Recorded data
Content starts

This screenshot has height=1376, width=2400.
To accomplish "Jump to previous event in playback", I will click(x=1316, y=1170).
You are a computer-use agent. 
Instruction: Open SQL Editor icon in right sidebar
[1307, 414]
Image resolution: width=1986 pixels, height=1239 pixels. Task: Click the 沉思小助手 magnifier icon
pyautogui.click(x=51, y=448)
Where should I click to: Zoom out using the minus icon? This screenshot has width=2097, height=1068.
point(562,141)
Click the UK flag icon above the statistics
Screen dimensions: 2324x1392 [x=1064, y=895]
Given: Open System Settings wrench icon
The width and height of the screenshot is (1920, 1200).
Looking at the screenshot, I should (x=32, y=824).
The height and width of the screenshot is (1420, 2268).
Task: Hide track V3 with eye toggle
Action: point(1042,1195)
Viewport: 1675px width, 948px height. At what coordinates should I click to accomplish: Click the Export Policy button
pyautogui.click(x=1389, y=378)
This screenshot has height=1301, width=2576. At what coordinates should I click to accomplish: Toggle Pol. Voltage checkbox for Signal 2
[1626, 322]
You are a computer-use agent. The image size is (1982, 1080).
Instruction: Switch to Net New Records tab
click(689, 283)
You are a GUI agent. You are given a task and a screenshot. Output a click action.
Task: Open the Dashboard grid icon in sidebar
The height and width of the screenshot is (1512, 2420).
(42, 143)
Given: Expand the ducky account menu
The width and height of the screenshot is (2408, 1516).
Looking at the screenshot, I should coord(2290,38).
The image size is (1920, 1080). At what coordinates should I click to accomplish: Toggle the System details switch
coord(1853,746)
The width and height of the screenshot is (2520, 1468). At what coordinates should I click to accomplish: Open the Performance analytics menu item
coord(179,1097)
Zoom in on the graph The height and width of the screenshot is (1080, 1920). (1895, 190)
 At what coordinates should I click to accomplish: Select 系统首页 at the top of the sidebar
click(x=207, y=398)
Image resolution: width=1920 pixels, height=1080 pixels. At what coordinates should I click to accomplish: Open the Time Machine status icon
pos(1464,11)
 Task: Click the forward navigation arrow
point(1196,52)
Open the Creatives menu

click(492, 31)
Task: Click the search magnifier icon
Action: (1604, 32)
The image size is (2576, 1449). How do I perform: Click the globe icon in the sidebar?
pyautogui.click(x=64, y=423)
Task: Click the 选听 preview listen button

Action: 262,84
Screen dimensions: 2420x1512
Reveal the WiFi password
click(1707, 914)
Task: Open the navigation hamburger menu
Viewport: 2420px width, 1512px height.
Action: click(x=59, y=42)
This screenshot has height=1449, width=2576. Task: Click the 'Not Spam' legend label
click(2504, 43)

Content ends

*ACTIVITY*: Return the full data, every line of it, with nothing altered.

*RESPONSE AREA*:
This screenshot has height=1376, width=2400.
To accomplish "Jump to previous event in playback", I will click(x=1316, y=1170).
You are a computer-use agent. 
Instruction: Open SQL Editor icon in right sidebar
[1307, 414]
Image resolution: width=1986 pixels, height=1239 pixels. Task: Click the 沉思小助手 magnifier icon
pyautogui.click(x=51, y=448)
Where should I click to: Zoom out using the minus icon? This screenshot has width=2097, height=1068.
point(562,141)
Click the UK flag icon above the statistics
Screen dimensions: 2324x1392 [x=1064, y=895]
Given: Open System Settings wrench icon
The width and height of the screenshot is (1920, 1200).
Looking at the screenshot, I should (x=32, y=824).
The height and width of the screenshot is (1420, 2268).
Task: Hide track V3 with eye toggle
Action: point(1042,1195)
Viewport: 1675px width, 948px height. At what coordinates should I click to accomplish: Click the Export Policy button
pyautogui.click(x=1389, y=378)
This screenshot has height=1301, width=2576. At what coordinates should I click to accomplish: Toggle Pol. Voltage checkbox for Signal 2
[1626, 322]
You are a computer-use agent. The image size is (1982, 1080).
Instruction: Switch to Net New Records tab
click(689, 283)
You are a GUI agent. You are given a task and a screenshot. Output a click action.
Task: Open the Dashboard grid icon in sidebar
The height and width of the screenshot is (1512, 2420).
(42, 143)
Given: Expand the ducky account menu
The width and height of the screenshot is (2408, 1516).
Looking at the screenshot, I should coord(2290,38).
The image size is (1920, 1080). At what coordinates should I click to accomplish: Toggle the System details switch
coord(1853,746)
The width and height of the screenshot is (2520, 1468). At what coordinates should I click to accomplish: Open the Performance analytics menu item
coord(179,1097)
Zoom in on the graph The height and width of the screenshot is (1080, 1920). (1895, 190)
 At what coordinates should I click to accomplish: Select 系统首页 at the top of the sidebar
click(x=207, y=398)
Image resolution: width=1920 pixels, height=1080 pixels. At what coordinates should I click to accomplish: Open the Time Machine status icon
pos(1464,11)
 Task: Click the forward navigation arrow
point(1196,52)
Open the Creatives menu

click(492, 31)
Task: Click the search magnifier icon
Action: (1604, 32)
The image size is (2576, 1449). How do I perform: Click the globe icon in the sidebar?
pyautogui.click(x=64, y=423)
Task: Click the 选听 preview listen button

Action: 262,84
Screen dimensions: 2420x1512
Reveal the WiFi password
click(1707, 914)
Task: Open the navigation hamburger menu
Viewport: 2420px width, 1512px height.
Action: click(x=59, y=42)
This screenshot has height=1449, width=2576. Task: Click the 'Not Spam' legend label
click(2504, 43)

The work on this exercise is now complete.